Like I said I’ve found artists by some other means that I won’t mention here that I NEVER would have found elsewhere and I’ve become a fan for life and gone to multiple concerts. I have one on Tuesday. I never paid for his music in my younger years but I’ve seen him 4 or 5 times live.

1 Like

Businesses that can only thrive if they rip off the very people who provide the very things they sell are bound to fail. That’s not specific only to streaming. And being a business doesn’t relieve one from common moral obligations either (or shouldn’t).

Shareholders earning something isn’t more important than artists and certainly isn’t a godgiven right.

7 Likes

This is indeed a fantastic business. You become a billionaire, with a business model that seems to be unsustainable, while artists are told that streaming is no way to make money. It’s like magic. And we think this is ok?

3 Likes

One problem with Spotify is that their free tier undercuts what may be a fair remuneration model.

Artists on aggregate may well accept a penny or so per stream, which could be possible from an all-sub model, while furthering their other sources of revenue. But this in isolation isn’t possible when ~ two thirds of Spotify customers are cool with the inferior and free / ad-supported offer.

Music is cheap now, and given this works just fine for most consumers adopting an all-physical / live and merch model is a very very hard sell.

Yeah, it can be argued that, as long as the player delivers the bits to the endpoint, whatever that is, it’s bit-perfect, so you can’t blame the player for what the endpoint does with them. Also, bit-perfect and lossless are two different things.

1 Like

Yeah the video covers my feeling on the topic. Once exclusive mode is implemented, it will fix automatic sample rate switching issue like Roon, Qobuz, and Tidal, at least on desktop.

However, what still baffles me since I first read it…why are they downsampling/resampling all their high res (24/48, 24/96, 24/192) to 24/44.1???

Last time I brought it, I compared it to MQA and I forgot to expand on it. Now sure, MQA was much worse and was lossy LOSSY, in comparison to resampling by Spotify. Still, the reason why it reminds me of MQA is because just like how when MQA came out in 2015ish or so, the reason for it made zero sense to me! Even back then, we had enough bandwidth for streaming lossless as well as HD/4k video.

Now in 2025, there is plenty of bandwidth and total data in most plans to accommodate full bit perfect high-res (24/48 and 24/96) at BOTH home/desktop and mobile/travel. Not only that, but the other companies are charging less and not touching the original files whatsoever.

I read the Spotify AMA from Reddit that someone linked above, and the manager’s explanation does not pass the smell test to have everything downsampled to 24/44.1

People do not have issues with high res playback anymore on most devices, especially not on any audio related devices, and the bump in data would still not be that big.

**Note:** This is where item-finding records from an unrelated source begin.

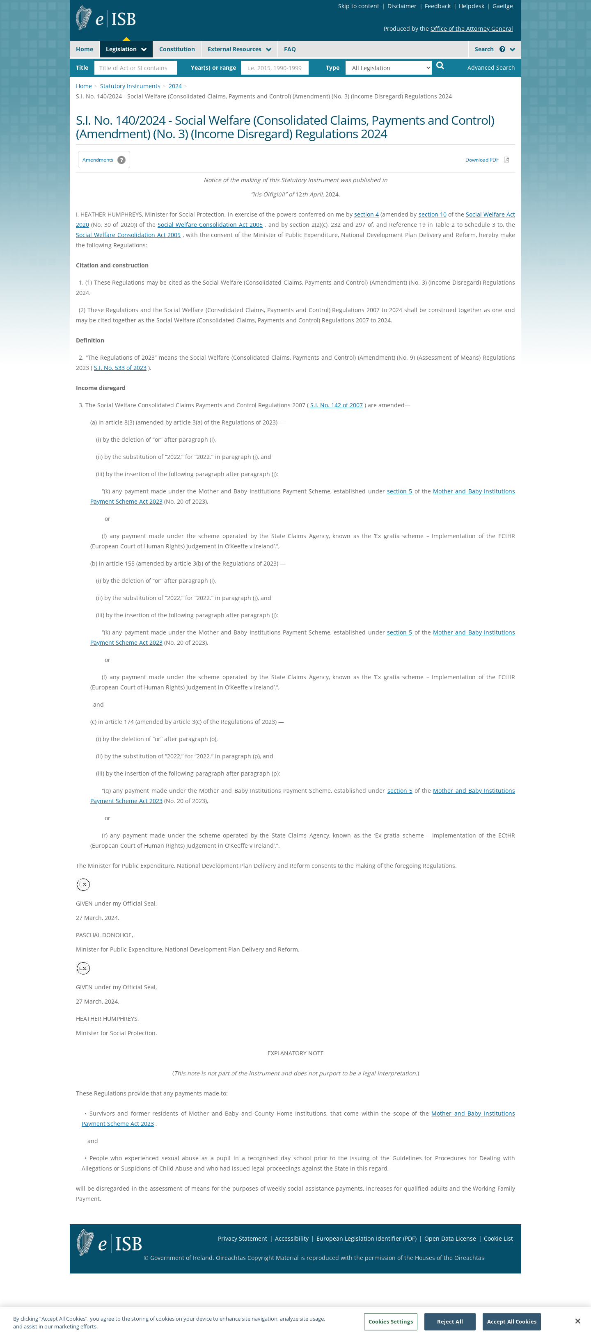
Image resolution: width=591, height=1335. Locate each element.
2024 (175, 86)
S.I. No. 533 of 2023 (120, 368)
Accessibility (292, 1238)
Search (490, 49)
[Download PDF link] (487, 159)
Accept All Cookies (511, 1324)
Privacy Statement (242, 1238)
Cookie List (498, 1238)
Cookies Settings (391, 1324)
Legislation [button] (121, 49)
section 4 (366, 214)
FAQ (290, 49)
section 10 (433, 214)
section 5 (399, 491)
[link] (484, 68)
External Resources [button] (234, 49)
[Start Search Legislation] (440, 65)
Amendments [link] (97, 159)
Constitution (177, 49)
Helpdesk (471, 6)
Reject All (450, 1324)
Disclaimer (402, 6)
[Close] (578, 1324)
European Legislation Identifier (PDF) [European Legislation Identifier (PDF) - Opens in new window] (366, 1238)
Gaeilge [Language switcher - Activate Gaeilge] (502, 6)
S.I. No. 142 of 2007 (336, 405)
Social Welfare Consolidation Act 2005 (210, 224)
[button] (502, 49)
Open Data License (450, 1238)
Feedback (438, 6)
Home (84, 49)
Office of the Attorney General (472, 28)
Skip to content (358, 6)
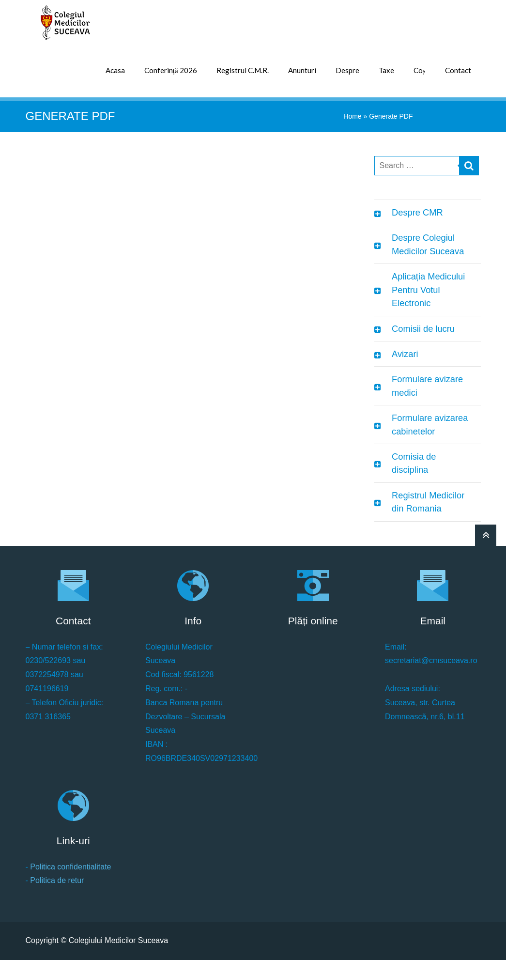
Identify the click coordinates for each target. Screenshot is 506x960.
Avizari (405, 354)
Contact (458, 70)
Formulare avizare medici (427, 385)
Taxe (386, 70)
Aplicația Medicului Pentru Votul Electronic (428, 289)
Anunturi (302, 70)
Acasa (115, 70)
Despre (347, 70)
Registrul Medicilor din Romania (428, 501)
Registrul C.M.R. (242, 70)
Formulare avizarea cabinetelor (430, 424)
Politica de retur (57, 880)
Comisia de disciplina (414, 463)
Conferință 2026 (170, 70)
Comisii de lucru (423, 329)
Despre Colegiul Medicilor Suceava (428, 244)
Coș (420, 70)
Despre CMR (417, 212)
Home (352, 116)
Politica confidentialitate (70, 867)
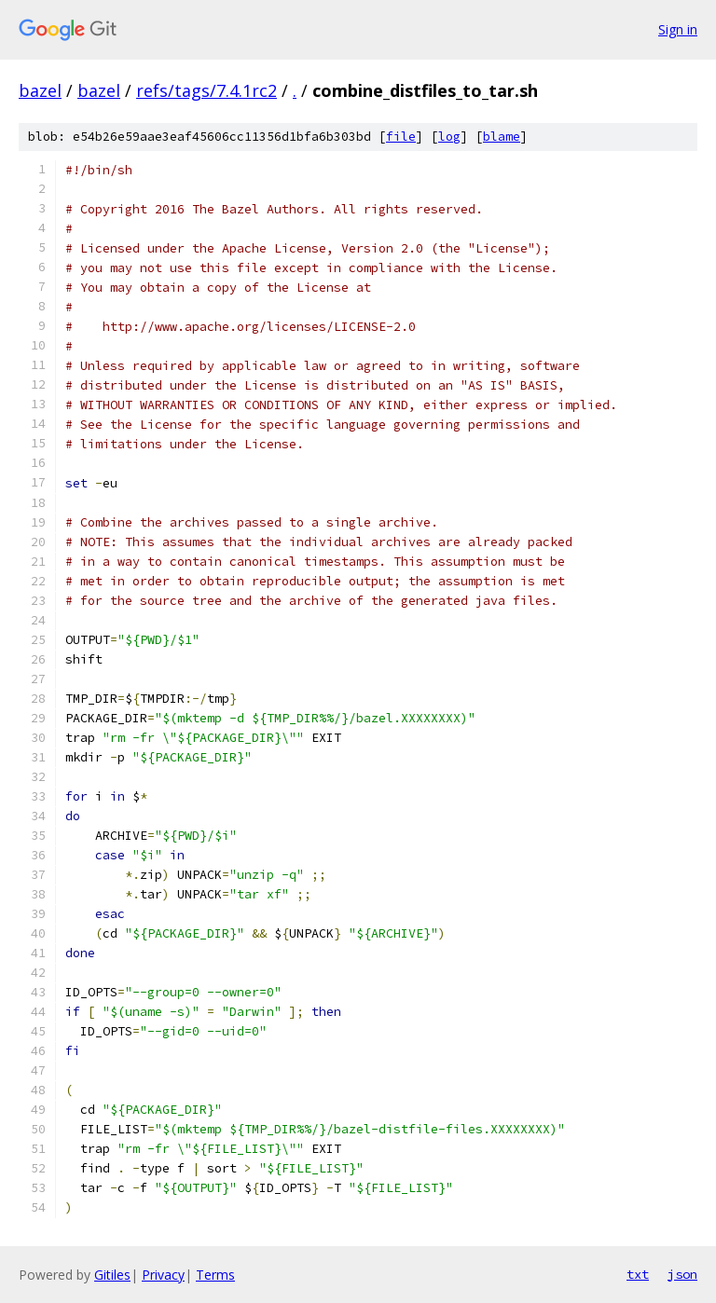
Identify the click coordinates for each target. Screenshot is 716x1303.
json (682, 1274)
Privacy (163, 1274)
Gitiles (112, 1274)
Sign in (677, 29)
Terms (215, 1274)
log (449, 136)
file (401, 136)
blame (501, 136)
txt (637, 1274)
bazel (40, 90)
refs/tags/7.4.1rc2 (206, 90)
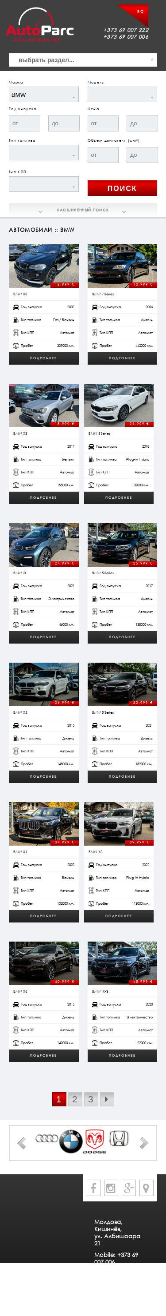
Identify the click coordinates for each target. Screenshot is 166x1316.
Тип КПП (17, 172)
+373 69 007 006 (125, 36)
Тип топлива (22, 140)
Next (144, 1143)
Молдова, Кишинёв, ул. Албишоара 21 (117, 1232)
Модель (96, 82)
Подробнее (43, 358)
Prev (21, 1143)
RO (140, 11)
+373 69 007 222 (125, 30)
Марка (16, 82)
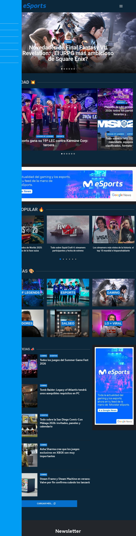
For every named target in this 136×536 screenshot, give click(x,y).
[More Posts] (46, 503)
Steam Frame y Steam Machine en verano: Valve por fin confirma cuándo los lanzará (65, 480)
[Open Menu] (121, 6)
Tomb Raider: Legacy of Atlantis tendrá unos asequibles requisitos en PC (63, 391)
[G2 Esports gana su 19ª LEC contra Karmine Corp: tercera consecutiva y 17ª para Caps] (50, 119)
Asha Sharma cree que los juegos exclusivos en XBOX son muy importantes (59, 452)
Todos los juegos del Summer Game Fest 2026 (64, 361)
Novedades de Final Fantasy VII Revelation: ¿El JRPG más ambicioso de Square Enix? (68, 53)
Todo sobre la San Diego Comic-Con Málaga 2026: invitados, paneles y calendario (61, 423)
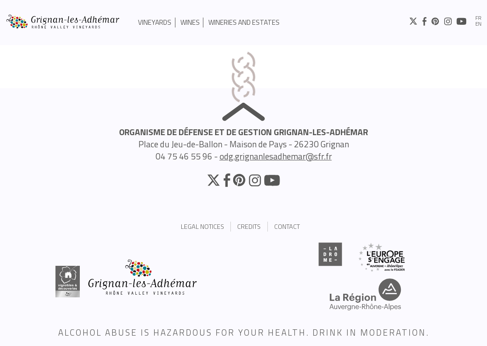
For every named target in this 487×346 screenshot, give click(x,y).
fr (478, 18)
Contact (287, 227)
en (478, 24)
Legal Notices (202, 227)
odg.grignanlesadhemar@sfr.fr (276, 156)
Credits (249, 227)
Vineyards (154, 22)
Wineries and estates (244, 22)
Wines (190, 22)
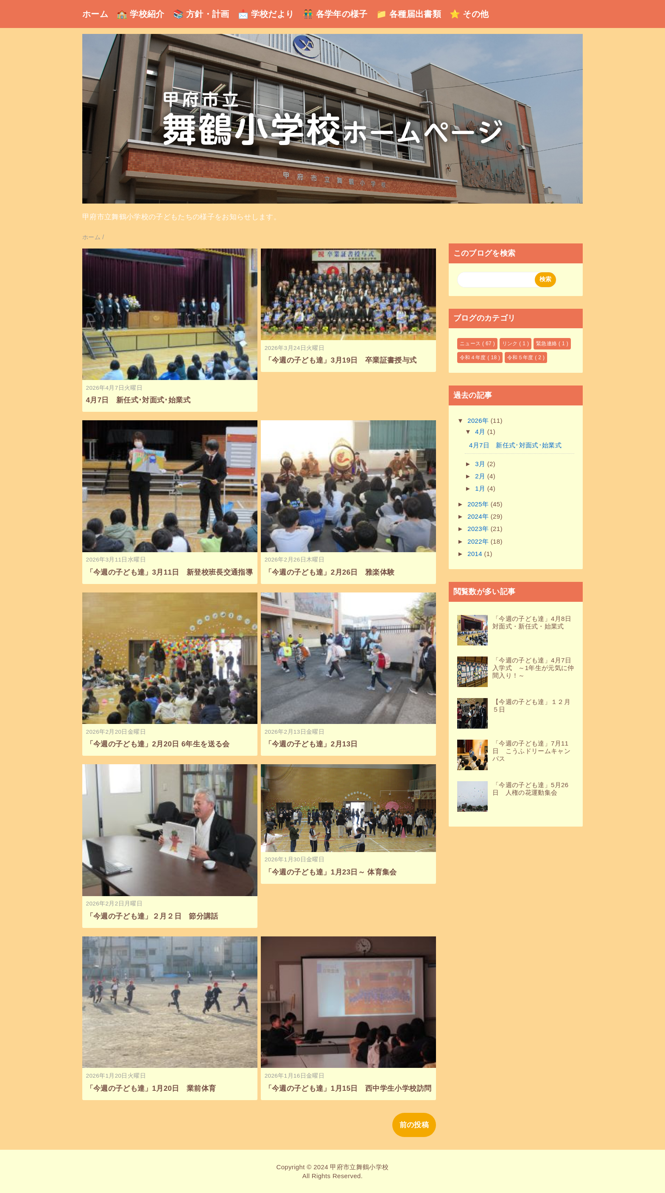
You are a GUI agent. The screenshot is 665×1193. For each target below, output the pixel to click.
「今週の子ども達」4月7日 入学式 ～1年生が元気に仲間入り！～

Also, if someone’s random device happened to have an issue where for some reason 24/96 or 24/192 wasn’t supported…give them the downsampled 24/44.1 or 16/44.1.

I figured this is probably Spotify’s attempt to somehow make a grab at a later “High-res tier” once things cool down.

HOWEVER, if they don’t plan on doing that and they genuinely believer this, I’m truly baffled. Like why cripple and downsample music for people who have perfectly good equipment that supports full high-res!? Just send the original as is, without your modification. Who asked you for this!?

I’ve read plenty of threads across forums about Apple Music, Tidal, Amazon HD etc about exclusive mode and stuff. However, NOT ONCE did I ever come across a request by anyone to have everything be 24/44.1. Not once.

I can understand the greedy “high res tier for later” angle. However, if this is how Spotify actually decides to keep it, I’m genuinely puzzled. You took so long, and yet just had to go do this at the end. You can go even more nuts with the app in other department, but at least deliver the music as is without your modification.

It might be a first world problem, but it’s about the principle. :rofl:

1 Like

I discovered today that I have it, but I can’t really use it because according to the Spotify App my KEF LSX II isn’t compatible with it.
Edit, one day Later: Seems to be just a bug, now it’s working.